Only a fool or a slave gives respect based on wealth

Only a complete fool or befuddled slave could give respect to another based on wealth. To amass great wealth, one must value self-enrichment over community and species. That is an amoral value system and no human being worthy of any respect would hold such a value system. If you find yourself feeling inferior to another based on wealth, stop playing by their rules or living with their values! That value system is a ticket to human extinction, a sure-fire bridge to nowhere.

It's Not That Simple

One of the things that I have experienced with regard to the wealthy is that they have the ability to use their wealth to abuse those who don't acknowledge their "superiority".

As a youth, my friends got into an altercation with the son of a local wealthy man. Said mogul called his friend the local police chief, and asked him to sponsor a meeting among us so that we could "work things out". Admittedly, he could have asked for arrests and trial (and gotten them), so he didn't use his power beyond the minimum.
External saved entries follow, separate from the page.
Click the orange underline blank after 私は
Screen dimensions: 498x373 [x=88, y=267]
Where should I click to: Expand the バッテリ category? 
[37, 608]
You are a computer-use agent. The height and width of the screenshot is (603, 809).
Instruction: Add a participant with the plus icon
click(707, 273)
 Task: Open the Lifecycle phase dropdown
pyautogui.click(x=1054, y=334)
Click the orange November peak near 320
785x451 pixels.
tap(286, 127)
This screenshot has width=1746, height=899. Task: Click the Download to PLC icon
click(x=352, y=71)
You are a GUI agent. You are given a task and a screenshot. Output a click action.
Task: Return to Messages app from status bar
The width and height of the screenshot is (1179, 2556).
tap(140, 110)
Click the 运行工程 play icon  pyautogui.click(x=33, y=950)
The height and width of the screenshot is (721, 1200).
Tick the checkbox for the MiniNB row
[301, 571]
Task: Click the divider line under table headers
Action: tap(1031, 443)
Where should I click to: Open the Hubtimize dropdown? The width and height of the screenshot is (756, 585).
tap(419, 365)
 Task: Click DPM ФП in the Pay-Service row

But how many people get a phone call from the local police chief for any reason? How many would even get through to the chief?

It is this influence that keeps most of us from treating the wealthy with anything but caution.

Greed is not wealth

And after we "connect to the integrity, courage, and self-respect that come from making progress in our personal, intellectual, moral, or psychological development", the next step is to take that integrity, courage, and self-respect out into the world and encourage and enable it in others. Then we will have a community and a country with a foundation built on true wealth, not one built on a rickety scaffold of greed like the one crashing down around us now. Also, every single person walking the earth is worth EXACTLY the same as everyone else intrinsically. Often monetary wealth is accumulated out of fear and low self-worth more than anything else, and it does nothing to allay any of that.